__What you will do__.
Please repeat, exactly as written, the line containing "Where should I click to: Rotate" and every line after it through the end of the records below, leaving out any pictures.

__Data__.
○ ○ ○ ○
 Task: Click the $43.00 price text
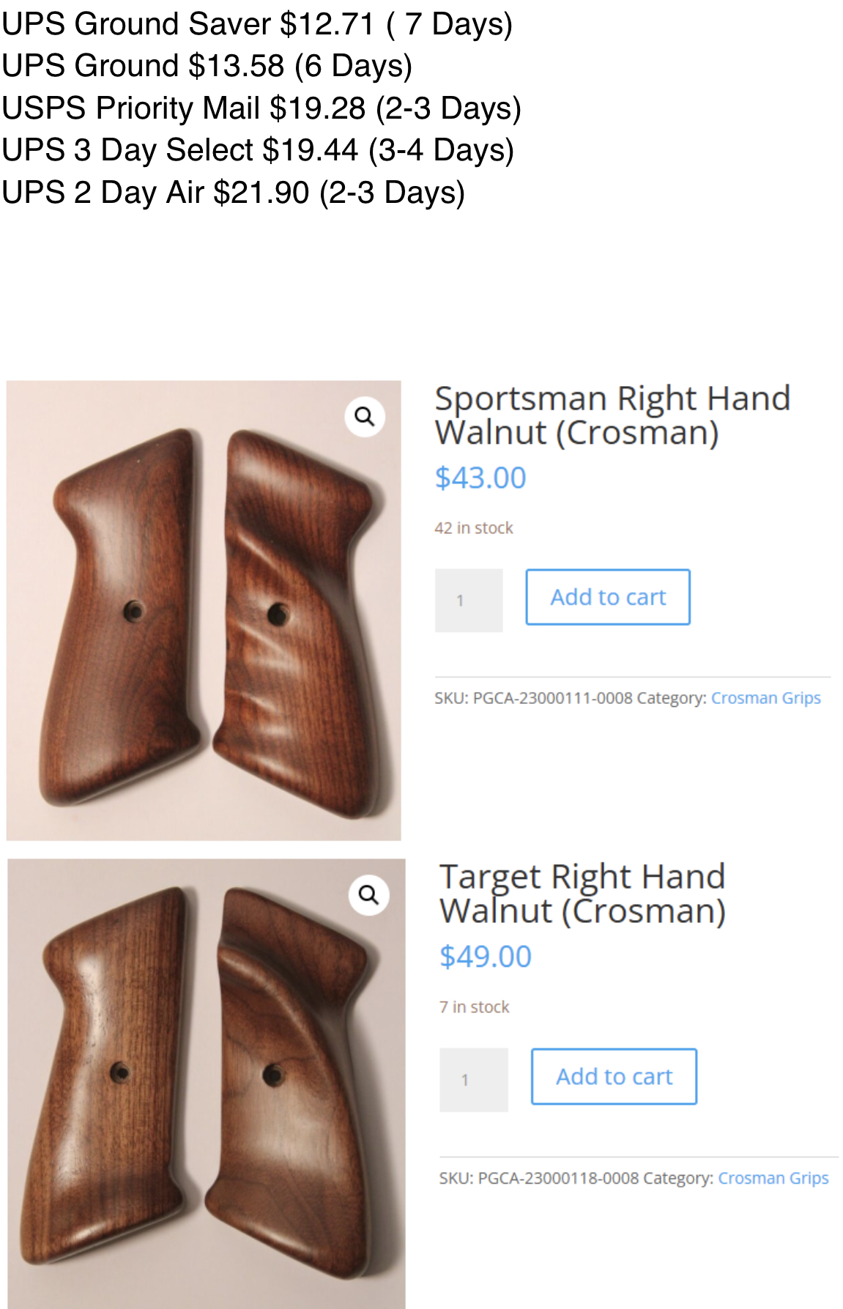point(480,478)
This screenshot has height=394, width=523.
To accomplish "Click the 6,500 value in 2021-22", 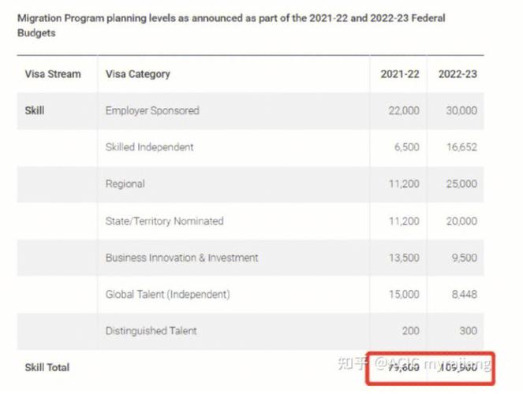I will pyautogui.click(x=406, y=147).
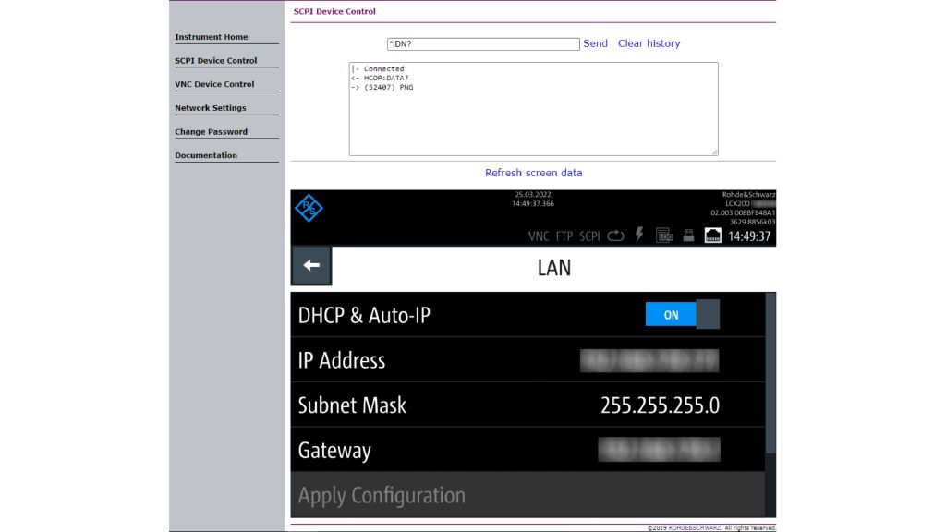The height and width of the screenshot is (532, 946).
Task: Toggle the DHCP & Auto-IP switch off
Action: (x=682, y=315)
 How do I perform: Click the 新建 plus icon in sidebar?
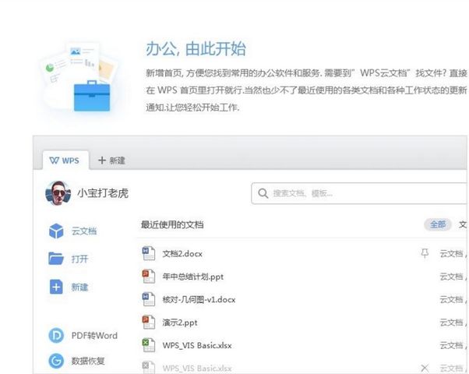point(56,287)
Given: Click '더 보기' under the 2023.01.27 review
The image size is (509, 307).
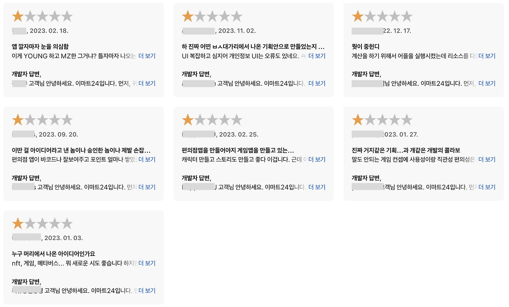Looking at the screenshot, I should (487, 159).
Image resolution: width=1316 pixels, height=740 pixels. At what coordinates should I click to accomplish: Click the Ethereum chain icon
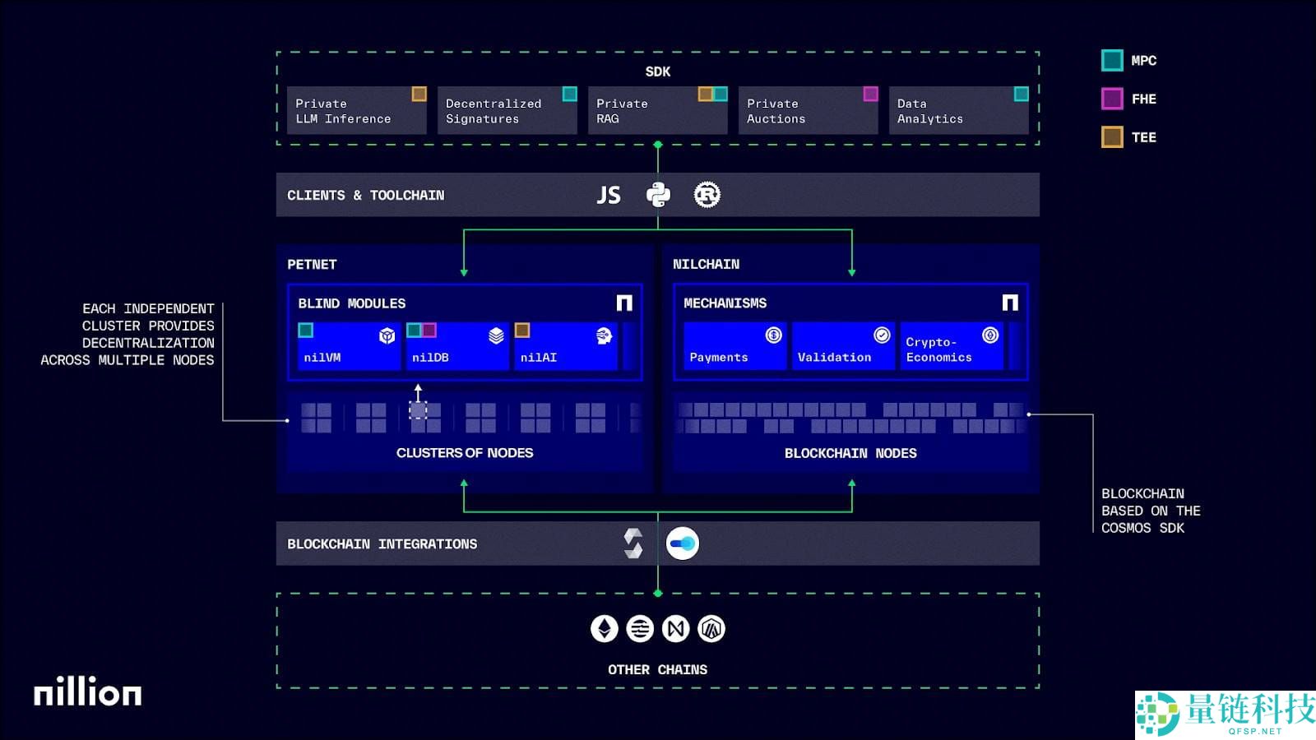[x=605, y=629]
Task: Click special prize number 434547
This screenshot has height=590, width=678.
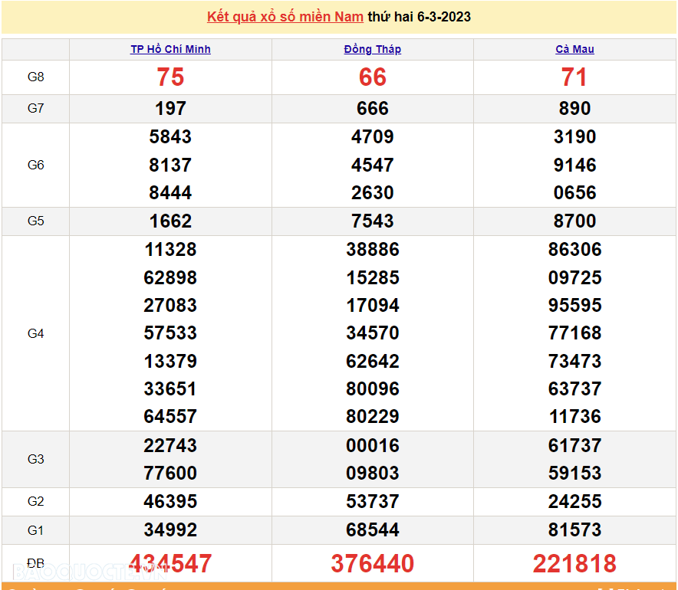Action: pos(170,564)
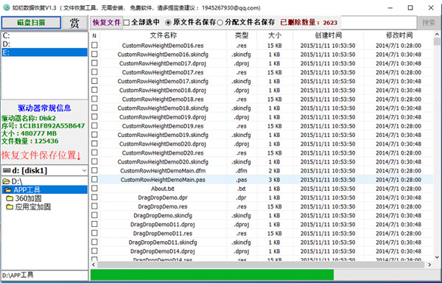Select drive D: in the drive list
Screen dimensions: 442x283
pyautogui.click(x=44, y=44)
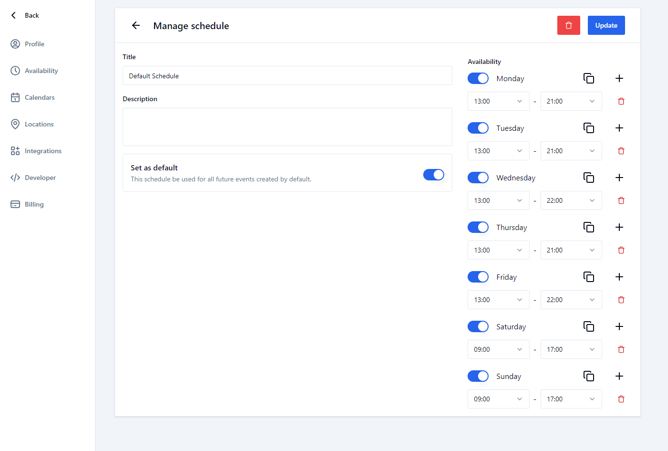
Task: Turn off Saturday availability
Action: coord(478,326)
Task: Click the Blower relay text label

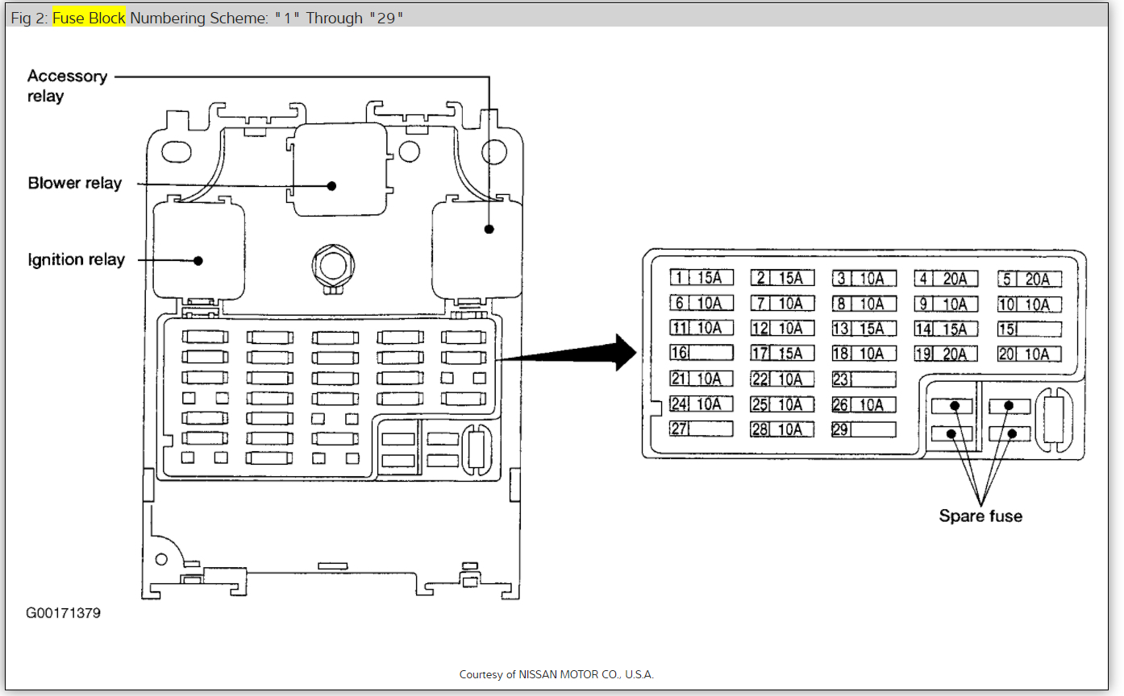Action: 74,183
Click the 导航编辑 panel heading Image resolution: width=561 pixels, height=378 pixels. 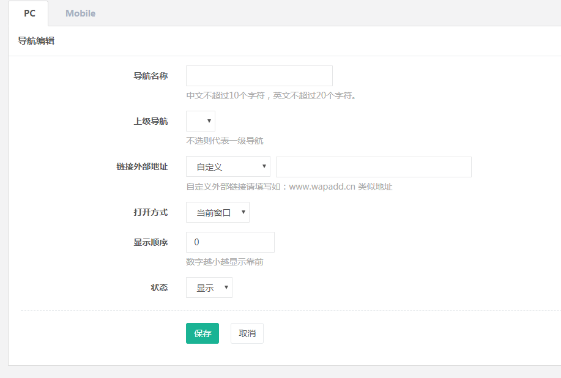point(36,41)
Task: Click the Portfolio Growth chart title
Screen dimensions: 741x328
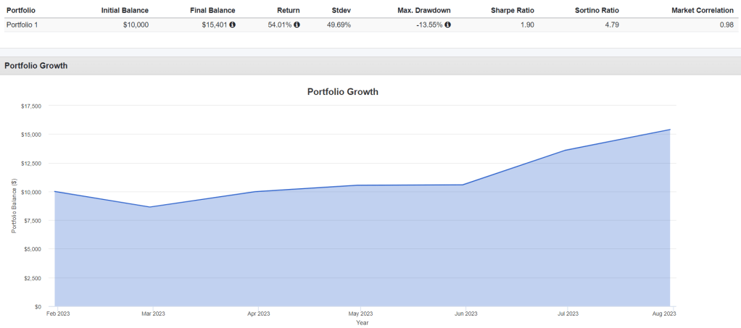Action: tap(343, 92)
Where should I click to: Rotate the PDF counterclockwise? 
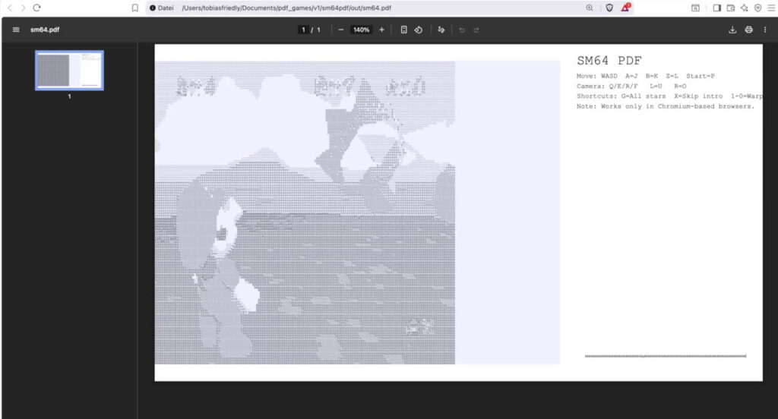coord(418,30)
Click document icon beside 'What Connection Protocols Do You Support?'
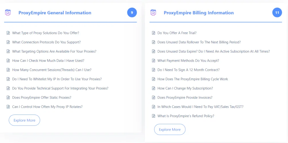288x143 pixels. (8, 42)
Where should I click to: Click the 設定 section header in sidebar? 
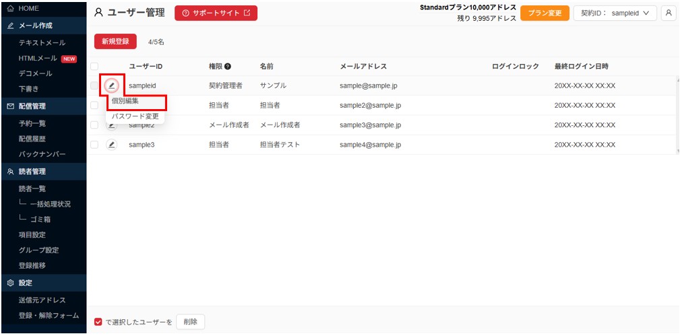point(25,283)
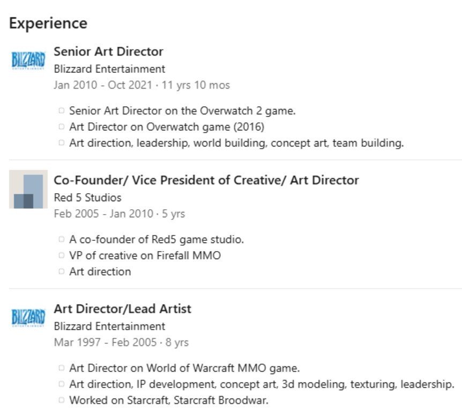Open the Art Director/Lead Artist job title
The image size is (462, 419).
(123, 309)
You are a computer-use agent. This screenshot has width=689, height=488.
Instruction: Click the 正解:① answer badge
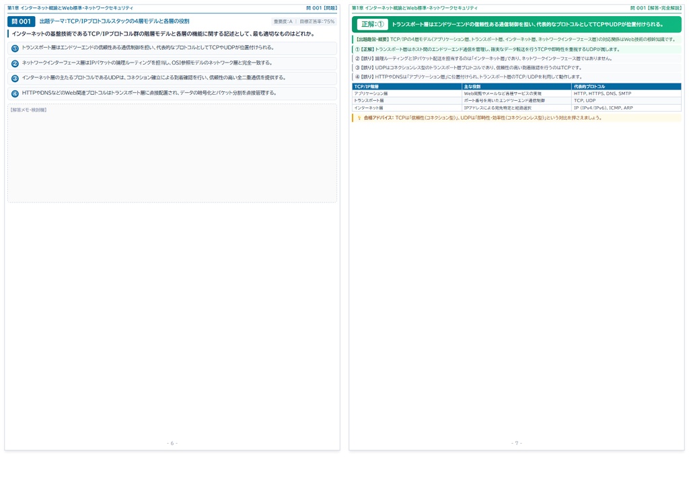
○ ○ ○ ○
__Answer to the exercise__.
Where should I click to: Rotate the PDF counterclockwise? 
coord(418,30)
Click document icon beside 'What Connection Protocols Do You Support?'
288x143 pixels. (8, 42)
Where should I click to: Click the 設定 section header in sidebar? 
point(25,283)
Open the Art Director/Lead Artist job title
The image size is (462, 419).
(123, 309)
You are a computer-use agent. This screenshot has width=689, height=488.
Instruction: Click the 正解:① answer badge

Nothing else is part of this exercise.